* _DOKUMENT ŹRÓDŁOWY_
----------------
Pierwsze plamy robiono jedynie z gałązek wierzbowych – „bazi” dlatego Niedziela Palmowa zwana była kiedyś Niedzielą Wierzbową, później zwyczajowo wykonywano je z większej liczby roślin, a znaczenie większości z nich i przypisywane im moce sięgają wierzeń, i zwyczajów Słowian. W Brennej robiono je zwykle z 7 roślin:
- Kłokoczka południowa, której dziś trudno szukać po za ogródkami, a jej stanowiska są niezwykle rzadkie w Polsce – zwana także drzewem różańcowym (z nasion wyrabiano różańce). Krzew ten chronił domostwo, ludzi i zwierzęta przed złymi mocami, zapewniał zmarłym spokój.
- Wierzba, tej roślinie niezależnie od gatunku przypisywano przynoszenie szczęścia, płodności, zdrowia i sił witalnych, w medycynie była pierwszym źródłem salicylanów – działających przeciwbólowo i przeciwgorączkowo. Bazie (tzw. kotki) z poświęconej palmy dawano dzieciom w razie bólu gardła i dla zdrowia. Później dodano wierzbie nieco diaboliczności, z wierzbowych witek miały czarownice miotły, a często można było koło niej spotkać samego Borutę.
----------------
* _WPISY ZBIORU DANYCH_
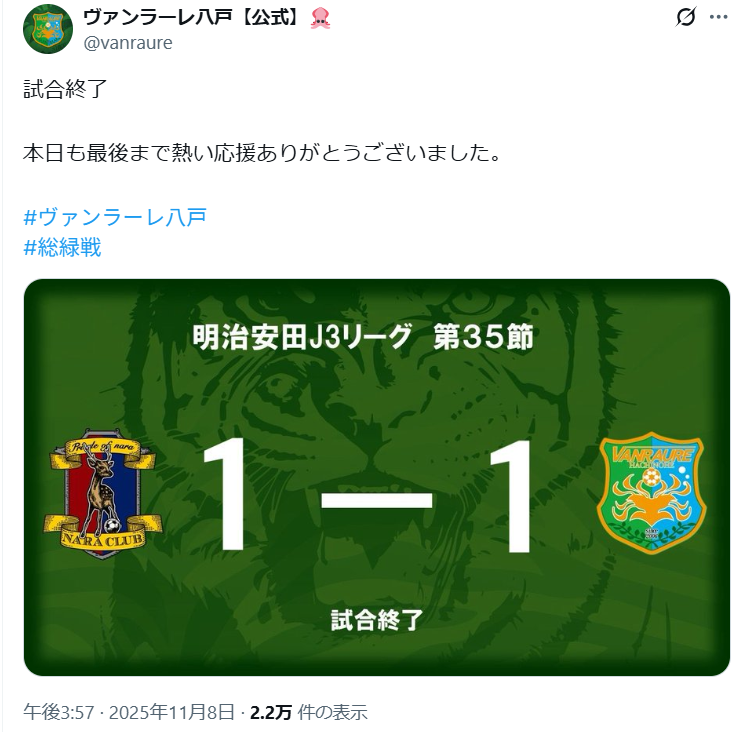The width and height of the screenshot is (751, 732).
Task: Click the 2.2万 件の表示 view count
Action: [308, 712]
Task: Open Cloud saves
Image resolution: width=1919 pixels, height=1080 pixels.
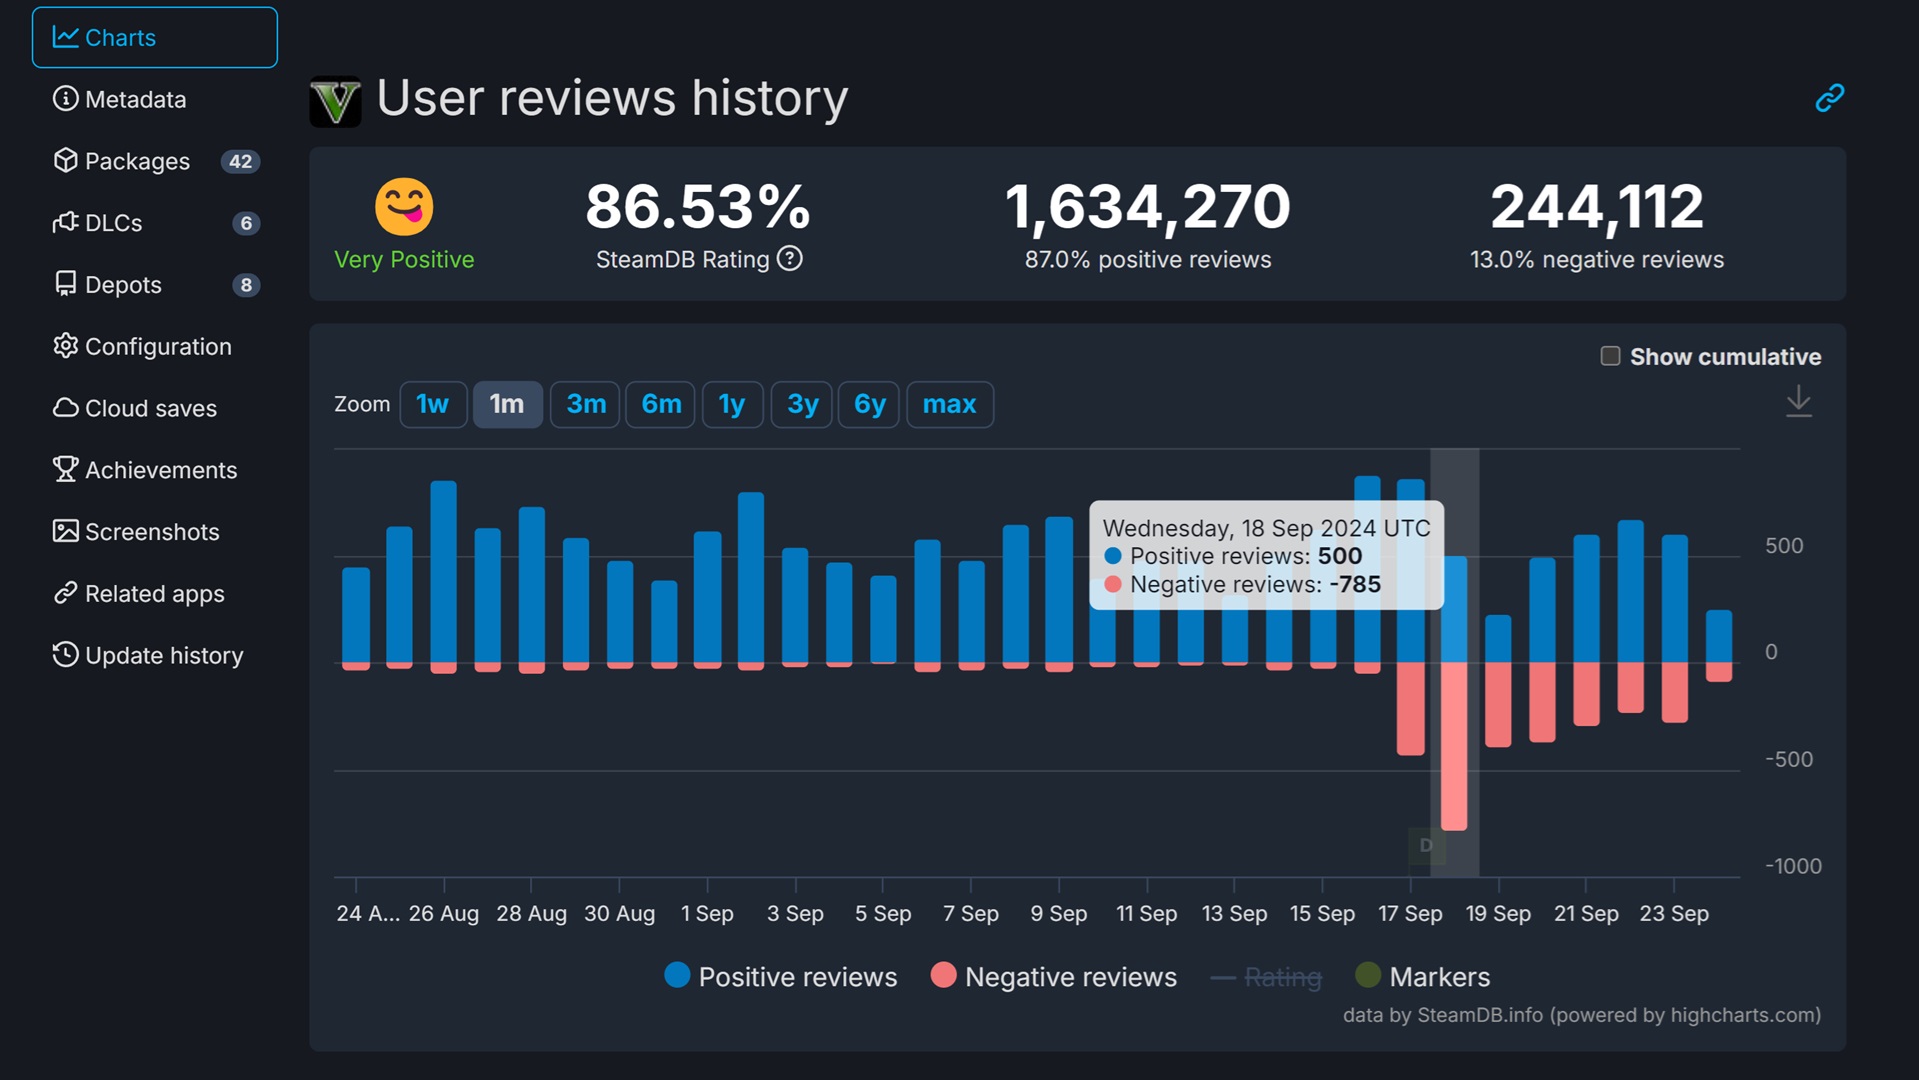Action: pyautogui.click(x=150, y=408)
----------------
* _CZĘŚCI ĆWICZENIA_
a) Z ilu roślin zwykle robiono palmy w Brennej według tekstu o palmach z Brennej?
b) Poprowadź dalej tekst o palmach z Brennej od miejsca, w którym się urywa.
Rekordy to osobny materiał, niezwiązany z tekstem o palmach z Brennej.

* _W ODPOWIEDZI_
a) Zwykle robiono je z siedmiu roślin.

b)
- Lipa, dawała dobre drewno, kwiaty na herbatę i orzeszki na olej, jednocześnie to jedna
z najbardziej magicznych roślin. Była drzewem bóstw życia rodzinnego, symbolizowała witalność, płodność, życie i śmierć, chroniła ludzi i zwierzęta. Sadzono ją przy domostwach, aby chroniła je przed piorunami. - Cis, kojarzony z nieśmiertelnością i zmartwychwstaniem, jednocześnie roślina trująca, dawniej zatruwano nią strzały, dziś używa się go w onkologii. Z drewna cisowego wykonywano najlepsze łuki, których używać mogli jednie najlepsi łucznicy. Roślina chroniona.
- Barwinek, symbol nieśmiertelności i wieczności, rzadki w Polsce i objęty obecnie częściową ochroną.
- Leszczyna, symbol plenności, sił witalnych i pomyślności – chroniła przed złymi mocami. Witki leszczynowe wskazywały miejsce, w którym należało postawić dom, szukać wody i skarbu.
- Czarny Bez, już od czasów słowiańskich chronił ludzi i zwierzęta przed chorobami i gradem, sadzono go przy każdym domostwie. Zarówno kwiaty i owoce mają działanie prozdrowotne, nie należy ich spożywać surowych, ze względu na możliwość zatrucia.
Do palmy często dokładano roślinę ciernistą – mającą symbolizować koronę cierniową, dodawano również czerwoną wstążkę (był to jedyny dozwolony kolor) – symbolizowała ona krew Chrystusa. Zainteresowanie wydarzeniem i ilość osób, które wzięły udział w warsztatach przeszła najśmielsze oczekiwania organizatorów. Zarówno najmłodsi, jak i dorośli uczestnicy warsztatów zabrali własnoręcznie przygotowane plamy do domu.
inf.: Magda Mildner / Beskidzki Dom Zielin „Przytulia”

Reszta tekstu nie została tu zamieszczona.